Forest Disturbance, Succession and Modeling
Oak-dominated forests of northern Arkansas are complex ecosystems that became established 5 to 10 thousand years ago. Both human and natural disturbances have played a role in their development. Studies of witness trees prior to the European settlement in this area provide a snapshot of species composition and distribution. Qualitative comparisons of historical and present vegetation data reveal a much higher proportion of red oak and black oak today. Such a shift may be attributed to nearly a century of fire suppression and recent management actions, which has resulted in higher than historic stem densities of relatively old trees in these forests.
High stem densities combined with a three-year drought likely led to the recent and extensive oak decline event in Arkansas and surrounding areas.
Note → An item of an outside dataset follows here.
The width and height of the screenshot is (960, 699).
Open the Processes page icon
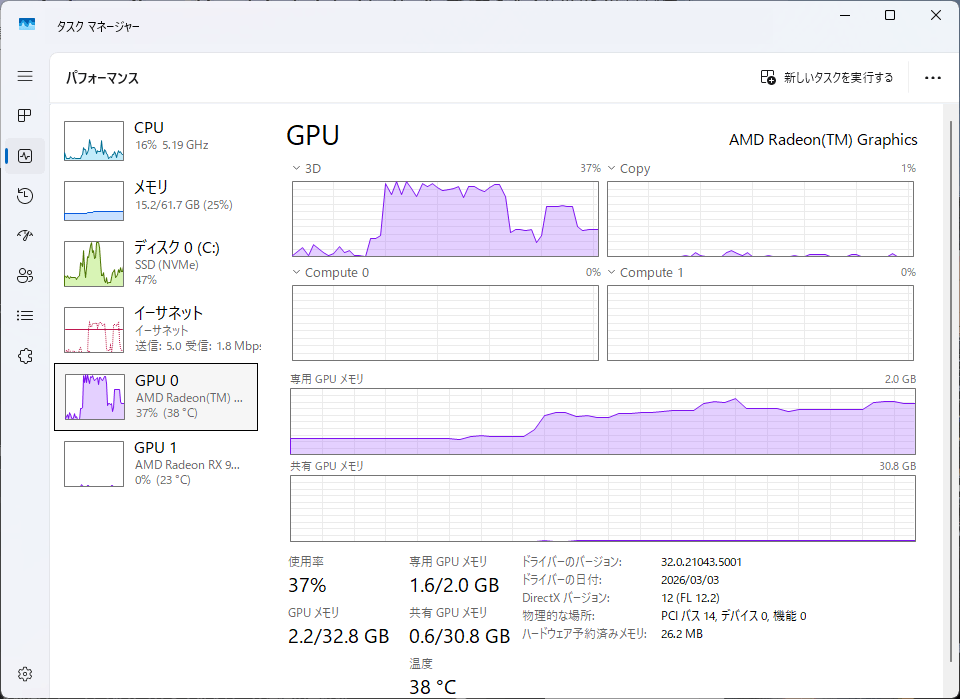point(25,116)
Trees most vulnerable to decline are 70-90 years old or older, on poor sites (e.g., shallow, rocky soils, ridge tops), and dry slopes (e.g., south and west facing slopes). Short-term, severe drought and repeated insect defoliation can further stress the oaks that are vulnerable.
In a preliminary study, we have parameterized a spatially explicit forest landscape model, LANDIS, to assess the spatial and temporal variation of oak species composition, age structure, and spatial pattern. We have developed methodologies to delineate current and potential areas of vulnerability under current and historic fire regimes.
We will employ a factorial design of simulation experiments. There is a factor for prescribed fire (fuel) treatments (P), a factor for harvest (H), and a factor for natural and current fire regimes (F), each representing a treatment action. Combined, they represent a set of management alternatives. Each experimental treatment will be independently simulated for 150 years and each simulation experiment will be replicated 10 times.
Oak Decline Risk Categories in the Boston Mountain Landscape
The overall objective of this study is to evaluate viable landscape-scale management alternatives and their effects on improving forest ecosystem health in the Ozark National Forest within the Boston Mountains of northern Arkansas.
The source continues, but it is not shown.